To do =
Take the line holding "Instruction: Toggle the" as the first line of the answer and the last line of the listing as its end; retype everything between exactly.

--- START ---

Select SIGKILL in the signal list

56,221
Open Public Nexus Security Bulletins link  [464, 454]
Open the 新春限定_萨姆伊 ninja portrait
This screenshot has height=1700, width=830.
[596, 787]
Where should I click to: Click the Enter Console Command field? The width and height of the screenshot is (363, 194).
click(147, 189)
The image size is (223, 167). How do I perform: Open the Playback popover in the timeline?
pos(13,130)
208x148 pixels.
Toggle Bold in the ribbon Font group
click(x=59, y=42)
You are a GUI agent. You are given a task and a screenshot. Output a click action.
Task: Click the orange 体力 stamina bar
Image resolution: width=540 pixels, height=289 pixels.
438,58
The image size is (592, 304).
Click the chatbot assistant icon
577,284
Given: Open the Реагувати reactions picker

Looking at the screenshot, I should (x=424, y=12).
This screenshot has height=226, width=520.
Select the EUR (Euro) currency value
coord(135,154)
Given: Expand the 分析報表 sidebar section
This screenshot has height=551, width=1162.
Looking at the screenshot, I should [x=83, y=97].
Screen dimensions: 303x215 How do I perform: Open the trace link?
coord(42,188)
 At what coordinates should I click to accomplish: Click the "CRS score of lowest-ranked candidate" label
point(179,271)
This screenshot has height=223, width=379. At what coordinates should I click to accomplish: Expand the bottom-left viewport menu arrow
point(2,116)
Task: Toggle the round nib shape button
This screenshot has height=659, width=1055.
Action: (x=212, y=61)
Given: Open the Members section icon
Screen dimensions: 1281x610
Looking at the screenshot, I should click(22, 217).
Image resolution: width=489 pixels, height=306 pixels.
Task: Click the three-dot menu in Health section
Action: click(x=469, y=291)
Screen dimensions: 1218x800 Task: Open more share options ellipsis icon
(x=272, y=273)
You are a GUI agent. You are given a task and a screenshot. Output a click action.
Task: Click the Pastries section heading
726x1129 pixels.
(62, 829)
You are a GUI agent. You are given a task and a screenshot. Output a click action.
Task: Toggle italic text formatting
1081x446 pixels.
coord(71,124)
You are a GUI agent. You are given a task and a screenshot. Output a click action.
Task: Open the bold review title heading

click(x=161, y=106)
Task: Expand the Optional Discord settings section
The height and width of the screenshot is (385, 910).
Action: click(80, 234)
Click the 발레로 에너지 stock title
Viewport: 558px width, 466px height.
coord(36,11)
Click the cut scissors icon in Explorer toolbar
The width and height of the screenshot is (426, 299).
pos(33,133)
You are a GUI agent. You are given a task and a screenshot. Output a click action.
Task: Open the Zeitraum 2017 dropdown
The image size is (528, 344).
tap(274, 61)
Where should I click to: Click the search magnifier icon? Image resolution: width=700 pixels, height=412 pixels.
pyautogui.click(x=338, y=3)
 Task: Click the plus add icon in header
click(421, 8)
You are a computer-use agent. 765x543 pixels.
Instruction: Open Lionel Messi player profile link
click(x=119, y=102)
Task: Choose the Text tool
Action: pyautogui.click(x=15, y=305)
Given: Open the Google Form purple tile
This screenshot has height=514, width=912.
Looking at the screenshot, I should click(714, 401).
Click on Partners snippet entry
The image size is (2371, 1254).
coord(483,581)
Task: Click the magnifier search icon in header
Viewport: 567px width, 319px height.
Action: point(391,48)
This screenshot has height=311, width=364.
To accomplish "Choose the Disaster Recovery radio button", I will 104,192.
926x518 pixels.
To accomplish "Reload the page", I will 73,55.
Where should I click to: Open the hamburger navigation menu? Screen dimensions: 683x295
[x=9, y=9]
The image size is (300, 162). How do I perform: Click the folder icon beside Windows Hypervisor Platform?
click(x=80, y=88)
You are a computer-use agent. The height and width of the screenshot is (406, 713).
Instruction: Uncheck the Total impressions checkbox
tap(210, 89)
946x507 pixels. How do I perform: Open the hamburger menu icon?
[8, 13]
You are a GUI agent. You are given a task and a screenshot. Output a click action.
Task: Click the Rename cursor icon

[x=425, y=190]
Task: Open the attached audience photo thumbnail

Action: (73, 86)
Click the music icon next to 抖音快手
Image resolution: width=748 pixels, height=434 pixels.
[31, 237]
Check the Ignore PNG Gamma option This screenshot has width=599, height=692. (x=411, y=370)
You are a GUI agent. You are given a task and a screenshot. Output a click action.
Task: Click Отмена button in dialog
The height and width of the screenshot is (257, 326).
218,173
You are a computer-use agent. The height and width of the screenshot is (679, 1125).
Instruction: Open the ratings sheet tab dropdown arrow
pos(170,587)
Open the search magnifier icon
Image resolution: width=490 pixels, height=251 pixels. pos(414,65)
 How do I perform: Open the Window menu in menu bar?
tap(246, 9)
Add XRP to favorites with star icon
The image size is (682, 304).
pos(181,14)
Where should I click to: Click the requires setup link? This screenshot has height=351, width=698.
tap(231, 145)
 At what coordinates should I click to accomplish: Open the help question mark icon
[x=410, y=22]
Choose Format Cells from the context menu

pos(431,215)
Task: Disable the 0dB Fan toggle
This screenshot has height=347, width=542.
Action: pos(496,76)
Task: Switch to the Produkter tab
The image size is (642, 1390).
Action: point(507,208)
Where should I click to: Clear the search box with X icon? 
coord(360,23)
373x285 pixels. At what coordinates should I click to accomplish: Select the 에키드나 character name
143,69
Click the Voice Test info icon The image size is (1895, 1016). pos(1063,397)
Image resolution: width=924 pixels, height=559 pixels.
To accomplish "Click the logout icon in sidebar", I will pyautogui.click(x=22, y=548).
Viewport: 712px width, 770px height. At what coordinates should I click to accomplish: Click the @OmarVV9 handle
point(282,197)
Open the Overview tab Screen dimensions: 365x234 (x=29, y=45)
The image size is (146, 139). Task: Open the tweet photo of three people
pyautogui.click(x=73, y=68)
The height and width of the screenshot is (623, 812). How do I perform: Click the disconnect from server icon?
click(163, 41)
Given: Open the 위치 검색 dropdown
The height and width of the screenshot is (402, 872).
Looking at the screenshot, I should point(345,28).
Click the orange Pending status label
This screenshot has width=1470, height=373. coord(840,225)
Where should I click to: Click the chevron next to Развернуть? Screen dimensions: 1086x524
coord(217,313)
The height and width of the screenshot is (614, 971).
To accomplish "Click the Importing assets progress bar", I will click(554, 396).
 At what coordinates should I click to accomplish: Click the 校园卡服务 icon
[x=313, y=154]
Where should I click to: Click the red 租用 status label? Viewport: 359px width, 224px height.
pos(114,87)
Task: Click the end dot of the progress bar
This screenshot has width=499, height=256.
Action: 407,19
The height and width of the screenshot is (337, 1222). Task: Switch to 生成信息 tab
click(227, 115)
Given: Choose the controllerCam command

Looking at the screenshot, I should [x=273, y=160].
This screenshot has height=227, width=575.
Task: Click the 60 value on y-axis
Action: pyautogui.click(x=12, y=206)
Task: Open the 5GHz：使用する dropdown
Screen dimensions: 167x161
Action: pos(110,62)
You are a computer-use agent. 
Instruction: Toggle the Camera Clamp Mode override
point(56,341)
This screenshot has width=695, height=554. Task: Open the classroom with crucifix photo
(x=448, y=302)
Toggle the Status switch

--- END ---

Answer space =
Instruction: Toggle the Camera Clamp Mode override
point(56,341)
This screenshot has width=695, height=554. Task: Open the classroom with crucifix photo
(x=448, y=302)
Toggle the Status switch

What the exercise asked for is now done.